### Problem details
Note each line in the data holding the string "item" and report it.

Records contained in a dataset
★ ★ ★

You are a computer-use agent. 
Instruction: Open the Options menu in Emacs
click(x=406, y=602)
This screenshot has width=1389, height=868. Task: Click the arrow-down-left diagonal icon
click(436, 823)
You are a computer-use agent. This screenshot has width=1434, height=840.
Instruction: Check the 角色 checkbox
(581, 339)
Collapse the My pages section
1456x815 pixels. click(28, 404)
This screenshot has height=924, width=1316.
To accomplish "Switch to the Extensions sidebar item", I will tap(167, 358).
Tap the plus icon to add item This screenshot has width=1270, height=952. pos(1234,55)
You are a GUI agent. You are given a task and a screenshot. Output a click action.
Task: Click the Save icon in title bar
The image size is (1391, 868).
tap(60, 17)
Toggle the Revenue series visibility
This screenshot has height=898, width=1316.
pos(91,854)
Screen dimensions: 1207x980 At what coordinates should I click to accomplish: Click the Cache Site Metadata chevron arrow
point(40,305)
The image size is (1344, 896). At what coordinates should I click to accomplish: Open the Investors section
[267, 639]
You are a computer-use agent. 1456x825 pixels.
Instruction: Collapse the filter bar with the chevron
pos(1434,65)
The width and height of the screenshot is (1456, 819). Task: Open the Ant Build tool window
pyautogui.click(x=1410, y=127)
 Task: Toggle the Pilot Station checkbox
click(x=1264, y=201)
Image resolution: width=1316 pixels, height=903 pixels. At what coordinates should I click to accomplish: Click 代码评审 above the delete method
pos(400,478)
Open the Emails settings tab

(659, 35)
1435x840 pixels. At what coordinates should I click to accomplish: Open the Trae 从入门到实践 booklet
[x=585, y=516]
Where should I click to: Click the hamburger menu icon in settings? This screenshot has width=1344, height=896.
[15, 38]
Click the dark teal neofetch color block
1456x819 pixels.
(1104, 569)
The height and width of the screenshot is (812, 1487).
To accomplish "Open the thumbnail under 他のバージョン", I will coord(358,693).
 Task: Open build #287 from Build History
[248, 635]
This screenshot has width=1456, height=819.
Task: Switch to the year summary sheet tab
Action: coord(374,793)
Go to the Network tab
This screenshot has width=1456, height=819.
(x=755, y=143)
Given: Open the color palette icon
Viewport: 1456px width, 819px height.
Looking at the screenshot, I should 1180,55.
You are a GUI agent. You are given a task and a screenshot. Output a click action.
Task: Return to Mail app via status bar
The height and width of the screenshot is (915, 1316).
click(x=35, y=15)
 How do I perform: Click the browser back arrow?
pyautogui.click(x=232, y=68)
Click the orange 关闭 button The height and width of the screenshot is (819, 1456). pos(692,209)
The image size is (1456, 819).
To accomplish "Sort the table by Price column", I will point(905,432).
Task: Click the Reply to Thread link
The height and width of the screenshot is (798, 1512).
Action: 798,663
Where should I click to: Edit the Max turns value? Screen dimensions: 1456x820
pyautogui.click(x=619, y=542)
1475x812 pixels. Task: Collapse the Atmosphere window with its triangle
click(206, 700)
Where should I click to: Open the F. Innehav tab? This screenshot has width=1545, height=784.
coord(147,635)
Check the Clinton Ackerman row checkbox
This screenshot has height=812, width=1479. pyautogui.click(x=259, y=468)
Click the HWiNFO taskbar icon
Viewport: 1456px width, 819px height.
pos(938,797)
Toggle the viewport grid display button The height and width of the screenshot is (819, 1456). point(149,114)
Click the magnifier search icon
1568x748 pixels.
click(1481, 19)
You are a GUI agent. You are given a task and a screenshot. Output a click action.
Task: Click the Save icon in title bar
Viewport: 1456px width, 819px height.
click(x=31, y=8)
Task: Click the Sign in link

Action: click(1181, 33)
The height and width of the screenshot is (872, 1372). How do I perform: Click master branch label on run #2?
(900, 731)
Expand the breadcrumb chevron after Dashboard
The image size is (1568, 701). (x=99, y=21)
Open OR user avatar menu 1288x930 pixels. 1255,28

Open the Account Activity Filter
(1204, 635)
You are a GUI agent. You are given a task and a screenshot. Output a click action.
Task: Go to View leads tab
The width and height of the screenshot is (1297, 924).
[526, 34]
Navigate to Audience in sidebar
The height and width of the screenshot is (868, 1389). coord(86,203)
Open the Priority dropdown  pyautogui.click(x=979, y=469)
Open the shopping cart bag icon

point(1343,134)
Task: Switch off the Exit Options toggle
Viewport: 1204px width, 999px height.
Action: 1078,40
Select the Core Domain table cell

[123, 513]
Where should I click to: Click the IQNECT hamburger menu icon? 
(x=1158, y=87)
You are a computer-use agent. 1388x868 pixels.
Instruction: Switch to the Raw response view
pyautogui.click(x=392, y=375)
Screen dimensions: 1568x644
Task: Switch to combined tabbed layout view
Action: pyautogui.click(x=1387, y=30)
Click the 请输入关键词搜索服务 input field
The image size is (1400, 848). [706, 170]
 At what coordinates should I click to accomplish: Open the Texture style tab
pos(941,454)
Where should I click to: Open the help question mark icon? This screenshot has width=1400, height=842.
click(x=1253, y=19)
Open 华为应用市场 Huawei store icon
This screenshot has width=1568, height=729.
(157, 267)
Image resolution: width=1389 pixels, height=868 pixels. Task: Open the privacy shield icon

★ ★ ★

### Written solution
To accomplish "Switch to the Extensions sidebar item", I will tap(167, 358).
Tap the plus icon to add item This screenshot has width=1270, height=952. pos(1234,55)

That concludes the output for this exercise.